До сих пор все как будто шло хорошо. Хатка ее стоит на окраине местечка, там, где кончается длинный Боботный переулок и начинаются глинища. Хатка маленькая, в одно оконце и с железной трубой, похожей на старое голенище. Никто сюда не заходил, никто и не жил поблизости, кроме соседа Якова Мороза. Никто до сих пор не знал, что Зося у себя в хате прячет еврейского ребенка. И она никому как будто не говорила. Правда, когда она уходила по воду или за кормом для козы, Ася оставалась дома одна, под замком. И тут, видно, кто-то подсмотрел.

Вчера, когда она заглянула к соседям, старый Яков сказал: «Остерегайся, Зося. Боюсь, кто-то пронюхал…» Дома старуха долго думала, а потом решила: «Не отдам, злодеи, не на такую напали!..»

Она дождалась, пока чуть начало сереть, и разбудила девочку. Будь что будет, а уходить надо.

Зося подоила козу, напоила Асю парным молоком и, закутав девочку потеплее, понесла прочь из местечка, подальше от извергов в черных шинелях…

«Собаки, собаки бешеные!» — думала она на ходу.

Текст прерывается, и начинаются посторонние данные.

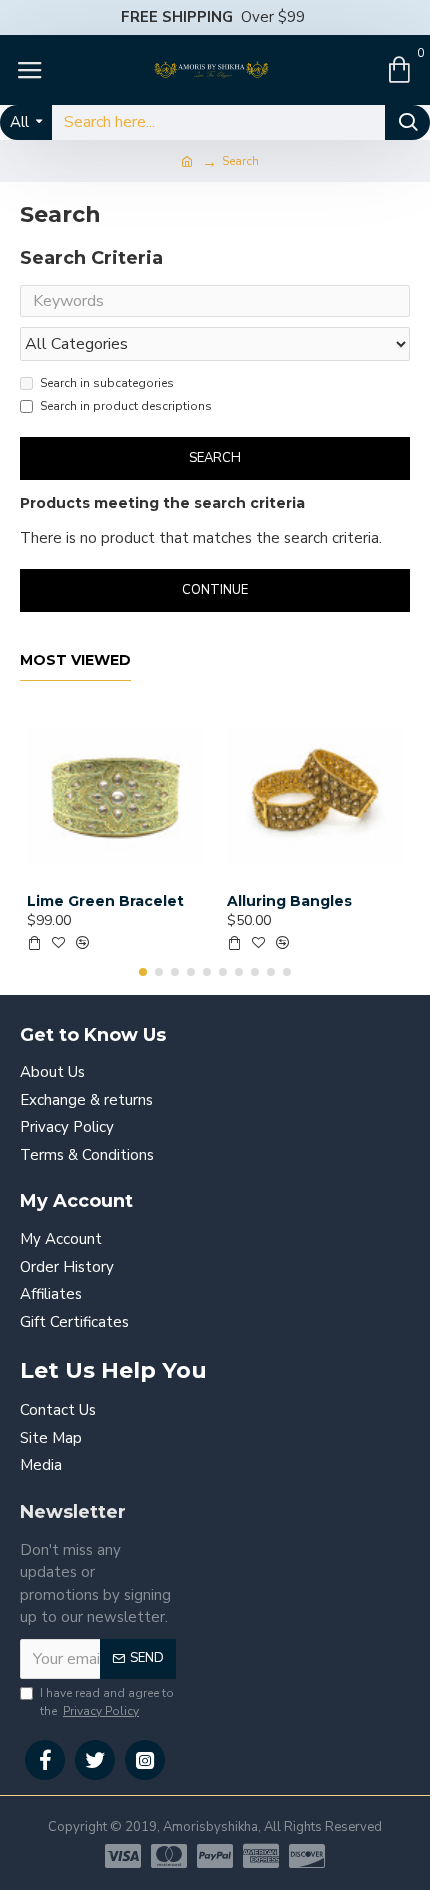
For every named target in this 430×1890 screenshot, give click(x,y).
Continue (215, 590)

Тяжело шагала по рыхлому, подтаявшему снегу, горбилась под ношей, ворочавшейся за спиной, и упорно шла, шла… Когда немели руки и девочка сползала вниз, Зося опускала малышку на снег, и Ася топала сама. Но идти было очень далеко, и так страшно становилось от мысли, что вот совсем рассветет и столкнешься на беду с какой-нибудь фашистской собакой… Старуха снова брала девочку на спину и только спрашивала:

вернуться

14

Весенний день, мой золотой… (евр.).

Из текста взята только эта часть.